_What is expected_: Reproduce the listing below verbatim, starting at its first line and ending at the line that contains "Click the フリガナ", with both of those lines included.

_Material for this task_:
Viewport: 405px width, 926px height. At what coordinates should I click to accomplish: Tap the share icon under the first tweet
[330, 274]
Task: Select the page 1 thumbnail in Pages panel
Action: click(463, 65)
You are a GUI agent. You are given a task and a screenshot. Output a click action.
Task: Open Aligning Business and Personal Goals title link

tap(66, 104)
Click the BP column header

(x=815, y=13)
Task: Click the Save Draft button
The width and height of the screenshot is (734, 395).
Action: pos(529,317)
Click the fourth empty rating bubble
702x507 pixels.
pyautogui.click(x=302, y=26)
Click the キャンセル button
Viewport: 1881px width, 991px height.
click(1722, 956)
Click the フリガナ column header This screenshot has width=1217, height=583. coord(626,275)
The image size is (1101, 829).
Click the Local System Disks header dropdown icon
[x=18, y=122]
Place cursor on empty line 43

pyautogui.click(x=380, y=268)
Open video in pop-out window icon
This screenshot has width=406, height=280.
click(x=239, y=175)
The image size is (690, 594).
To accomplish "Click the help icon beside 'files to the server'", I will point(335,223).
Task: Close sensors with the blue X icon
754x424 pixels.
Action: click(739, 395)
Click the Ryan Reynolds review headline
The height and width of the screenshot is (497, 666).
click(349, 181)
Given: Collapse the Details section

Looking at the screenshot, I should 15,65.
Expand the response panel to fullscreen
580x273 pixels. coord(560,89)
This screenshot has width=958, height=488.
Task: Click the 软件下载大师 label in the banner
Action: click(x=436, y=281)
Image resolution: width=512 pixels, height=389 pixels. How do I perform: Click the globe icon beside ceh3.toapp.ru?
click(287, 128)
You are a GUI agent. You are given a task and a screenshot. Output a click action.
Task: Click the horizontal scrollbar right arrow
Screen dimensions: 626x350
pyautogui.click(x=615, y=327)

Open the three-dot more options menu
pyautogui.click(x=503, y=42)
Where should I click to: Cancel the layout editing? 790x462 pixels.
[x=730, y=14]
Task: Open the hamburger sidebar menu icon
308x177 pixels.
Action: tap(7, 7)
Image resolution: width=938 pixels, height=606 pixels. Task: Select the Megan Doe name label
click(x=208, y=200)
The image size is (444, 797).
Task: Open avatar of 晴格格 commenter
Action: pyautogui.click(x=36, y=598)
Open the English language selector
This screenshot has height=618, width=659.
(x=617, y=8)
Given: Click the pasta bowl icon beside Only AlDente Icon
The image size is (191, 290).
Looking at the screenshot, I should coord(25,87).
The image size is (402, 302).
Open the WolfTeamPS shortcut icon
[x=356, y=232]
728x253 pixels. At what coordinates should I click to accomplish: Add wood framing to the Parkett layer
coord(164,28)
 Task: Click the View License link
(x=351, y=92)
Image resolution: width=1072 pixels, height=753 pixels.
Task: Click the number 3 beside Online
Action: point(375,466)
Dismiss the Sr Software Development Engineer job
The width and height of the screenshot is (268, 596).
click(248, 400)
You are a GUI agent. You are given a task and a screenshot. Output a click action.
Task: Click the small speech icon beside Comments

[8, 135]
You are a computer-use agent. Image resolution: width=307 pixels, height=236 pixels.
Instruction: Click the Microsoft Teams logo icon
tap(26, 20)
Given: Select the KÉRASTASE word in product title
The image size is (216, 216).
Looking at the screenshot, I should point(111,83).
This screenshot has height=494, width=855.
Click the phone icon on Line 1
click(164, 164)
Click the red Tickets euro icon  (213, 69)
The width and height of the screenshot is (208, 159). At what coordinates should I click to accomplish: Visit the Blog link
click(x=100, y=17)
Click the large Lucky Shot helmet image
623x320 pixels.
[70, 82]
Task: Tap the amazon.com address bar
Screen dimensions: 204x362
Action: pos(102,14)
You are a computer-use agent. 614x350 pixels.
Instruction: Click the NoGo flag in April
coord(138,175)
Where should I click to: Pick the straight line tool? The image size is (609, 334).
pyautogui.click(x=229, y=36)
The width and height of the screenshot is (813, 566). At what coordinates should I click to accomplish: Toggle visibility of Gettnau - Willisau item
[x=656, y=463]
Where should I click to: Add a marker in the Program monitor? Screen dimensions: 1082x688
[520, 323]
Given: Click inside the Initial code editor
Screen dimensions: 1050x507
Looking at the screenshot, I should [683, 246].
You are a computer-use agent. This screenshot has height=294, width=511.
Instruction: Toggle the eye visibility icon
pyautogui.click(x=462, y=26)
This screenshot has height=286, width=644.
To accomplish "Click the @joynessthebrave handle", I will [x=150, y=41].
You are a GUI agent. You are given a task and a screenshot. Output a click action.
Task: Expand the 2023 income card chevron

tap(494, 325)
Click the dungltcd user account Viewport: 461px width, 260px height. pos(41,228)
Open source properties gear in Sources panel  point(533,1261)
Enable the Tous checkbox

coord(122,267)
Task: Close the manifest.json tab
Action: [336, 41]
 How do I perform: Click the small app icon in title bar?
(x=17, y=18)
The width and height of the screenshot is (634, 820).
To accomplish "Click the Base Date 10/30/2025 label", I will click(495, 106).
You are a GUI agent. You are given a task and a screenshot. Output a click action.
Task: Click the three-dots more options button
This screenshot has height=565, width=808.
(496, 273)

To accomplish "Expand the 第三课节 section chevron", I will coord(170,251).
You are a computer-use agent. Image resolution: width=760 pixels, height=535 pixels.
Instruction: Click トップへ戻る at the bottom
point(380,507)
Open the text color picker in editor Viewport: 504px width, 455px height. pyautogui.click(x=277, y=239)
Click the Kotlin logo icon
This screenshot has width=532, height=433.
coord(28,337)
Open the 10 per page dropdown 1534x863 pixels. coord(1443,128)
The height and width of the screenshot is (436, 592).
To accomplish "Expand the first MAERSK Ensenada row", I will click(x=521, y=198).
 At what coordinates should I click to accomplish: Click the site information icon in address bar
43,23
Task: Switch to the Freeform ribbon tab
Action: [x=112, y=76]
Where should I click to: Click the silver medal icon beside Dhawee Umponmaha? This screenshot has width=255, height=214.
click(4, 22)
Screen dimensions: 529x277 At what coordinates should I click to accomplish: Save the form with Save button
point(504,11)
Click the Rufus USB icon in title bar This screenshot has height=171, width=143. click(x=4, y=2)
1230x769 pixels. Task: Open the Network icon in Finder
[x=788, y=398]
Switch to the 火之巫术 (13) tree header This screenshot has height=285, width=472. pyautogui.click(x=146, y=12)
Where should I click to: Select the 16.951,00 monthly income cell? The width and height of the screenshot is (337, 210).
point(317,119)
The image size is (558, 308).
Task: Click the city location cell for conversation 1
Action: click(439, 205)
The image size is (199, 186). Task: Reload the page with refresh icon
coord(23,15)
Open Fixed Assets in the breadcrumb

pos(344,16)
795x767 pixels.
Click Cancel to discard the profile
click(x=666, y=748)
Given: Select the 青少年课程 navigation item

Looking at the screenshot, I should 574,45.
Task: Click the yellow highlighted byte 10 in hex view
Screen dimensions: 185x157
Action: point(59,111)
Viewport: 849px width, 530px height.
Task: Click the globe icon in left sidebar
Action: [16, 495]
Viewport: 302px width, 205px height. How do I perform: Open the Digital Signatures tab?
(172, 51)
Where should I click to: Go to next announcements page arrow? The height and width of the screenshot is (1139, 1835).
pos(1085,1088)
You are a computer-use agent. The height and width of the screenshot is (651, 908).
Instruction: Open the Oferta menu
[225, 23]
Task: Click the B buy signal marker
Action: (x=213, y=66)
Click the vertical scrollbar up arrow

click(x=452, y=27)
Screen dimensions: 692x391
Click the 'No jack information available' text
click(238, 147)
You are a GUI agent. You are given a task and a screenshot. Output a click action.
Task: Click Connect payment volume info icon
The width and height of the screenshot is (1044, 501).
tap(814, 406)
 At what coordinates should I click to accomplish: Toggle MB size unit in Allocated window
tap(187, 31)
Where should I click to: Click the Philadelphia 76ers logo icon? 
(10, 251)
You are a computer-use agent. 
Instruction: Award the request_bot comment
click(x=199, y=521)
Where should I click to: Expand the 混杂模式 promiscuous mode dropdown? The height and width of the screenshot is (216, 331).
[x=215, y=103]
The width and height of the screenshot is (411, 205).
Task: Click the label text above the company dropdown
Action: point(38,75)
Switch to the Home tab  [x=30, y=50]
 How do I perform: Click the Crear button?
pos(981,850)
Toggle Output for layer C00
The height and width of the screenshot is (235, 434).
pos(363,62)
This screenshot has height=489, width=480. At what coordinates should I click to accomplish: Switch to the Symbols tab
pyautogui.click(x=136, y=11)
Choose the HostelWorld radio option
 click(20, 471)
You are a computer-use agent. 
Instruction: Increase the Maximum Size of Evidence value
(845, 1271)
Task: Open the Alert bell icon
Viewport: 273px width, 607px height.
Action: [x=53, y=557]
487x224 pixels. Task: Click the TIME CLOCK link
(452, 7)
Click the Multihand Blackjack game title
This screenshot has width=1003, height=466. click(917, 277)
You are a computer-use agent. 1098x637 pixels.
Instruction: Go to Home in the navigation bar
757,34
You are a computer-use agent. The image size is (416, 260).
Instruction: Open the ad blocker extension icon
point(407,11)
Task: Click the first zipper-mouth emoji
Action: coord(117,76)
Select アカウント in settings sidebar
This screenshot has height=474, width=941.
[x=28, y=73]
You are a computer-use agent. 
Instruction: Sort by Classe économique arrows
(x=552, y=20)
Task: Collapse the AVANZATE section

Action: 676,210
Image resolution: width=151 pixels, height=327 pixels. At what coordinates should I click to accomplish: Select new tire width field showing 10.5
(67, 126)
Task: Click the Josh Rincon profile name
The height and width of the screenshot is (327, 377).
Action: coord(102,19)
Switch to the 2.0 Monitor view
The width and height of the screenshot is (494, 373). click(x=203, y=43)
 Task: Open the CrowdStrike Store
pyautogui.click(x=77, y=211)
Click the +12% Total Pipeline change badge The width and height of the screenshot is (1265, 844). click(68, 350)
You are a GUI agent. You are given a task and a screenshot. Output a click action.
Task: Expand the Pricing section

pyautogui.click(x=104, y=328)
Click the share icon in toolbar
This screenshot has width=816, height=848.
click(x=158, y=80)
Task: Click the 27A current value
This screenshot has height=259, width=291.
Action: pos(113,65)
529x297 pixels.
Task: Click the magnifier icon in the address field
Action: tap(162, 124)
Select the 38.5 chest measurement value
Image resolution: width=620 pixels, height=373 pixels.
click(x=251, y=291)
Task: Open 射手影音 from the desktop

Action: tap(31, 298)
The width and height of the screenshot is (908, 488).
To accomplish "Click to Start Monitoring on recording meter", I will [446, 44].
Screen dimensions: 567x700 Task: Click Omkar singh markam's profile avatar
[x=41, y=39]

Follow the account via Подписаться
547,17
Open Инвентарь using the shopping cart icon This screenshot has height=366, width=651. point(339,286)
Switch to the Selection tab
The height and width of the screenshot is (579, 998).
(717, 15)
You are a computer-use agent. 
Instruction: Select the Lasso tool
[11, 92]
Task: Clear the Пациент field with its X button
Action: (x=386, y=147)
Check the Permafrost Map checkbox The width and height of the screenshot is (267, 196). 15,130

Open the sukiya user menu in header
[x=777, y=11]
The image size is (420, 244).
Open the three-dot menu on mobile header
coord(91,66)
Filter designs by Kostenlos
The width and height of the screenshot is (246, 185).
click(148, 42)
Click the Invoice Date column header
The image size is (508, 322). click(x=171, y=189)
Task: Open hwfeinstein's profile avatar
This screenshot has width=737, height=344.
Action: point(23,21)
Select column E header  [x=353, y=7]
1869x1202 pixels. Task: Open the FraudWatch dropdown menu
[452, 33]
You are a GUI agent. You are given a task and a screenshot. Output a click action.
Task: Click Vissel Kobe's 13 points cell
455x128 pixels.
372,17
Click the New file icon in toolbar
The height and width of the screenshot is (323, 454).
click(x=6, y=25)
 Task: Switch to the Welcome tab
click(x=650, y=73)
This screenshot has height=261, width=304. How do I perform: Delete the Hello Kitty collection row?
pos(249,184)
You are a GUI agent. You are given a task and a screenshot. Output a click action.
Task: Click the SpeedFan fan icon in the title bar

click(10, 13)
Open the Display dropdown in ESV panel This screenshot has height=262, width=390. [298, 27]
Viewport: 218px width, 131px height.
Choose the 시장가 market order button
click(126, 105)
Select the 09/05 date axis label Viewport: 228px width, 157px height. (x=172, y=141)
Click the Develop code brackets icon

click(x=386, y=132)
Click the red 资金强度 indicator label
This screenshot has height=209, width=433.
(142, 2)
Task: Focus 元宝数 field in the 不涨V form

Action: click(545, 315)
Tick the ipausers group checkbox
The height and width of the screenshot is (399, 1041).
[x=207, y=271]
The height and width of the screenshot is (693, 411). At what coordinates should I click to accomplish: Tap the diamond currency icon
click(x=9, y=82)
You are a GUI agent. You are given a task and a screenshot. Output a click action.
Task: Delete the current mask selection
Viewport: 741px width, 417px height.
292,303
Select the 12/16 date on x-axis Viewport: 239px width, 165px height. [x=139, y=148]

_Result_:
Viewport: 405px width, 926px height. At what coordinates should I click to accomplish: Tap the share icon under the first tweet
[330, 274]
Task: Select the page 1 thumbnail in Pages panel
Action: click(463, 65)
You are a GUI agent. You are given a task and a screenshot. Output a click action.
Task: Open Aligning Business and Personal Goals title link

tap(66, 104)
Click the BP column header

(x=815, y=13)
Task: Click the Save Draft button
The width and height of the screenshot is (734, 395).
Action: pos(529,317)
Click the fourth empty rating bubble
702x507 pixels.
pyautogui.click(x=302, y=26)
Click the キャンセル button
Viewport: 1881px width, 991px height.
click(1722, 956)
Click the フリガナ column header This screenshot has width=1217, height=583. coord(626,275)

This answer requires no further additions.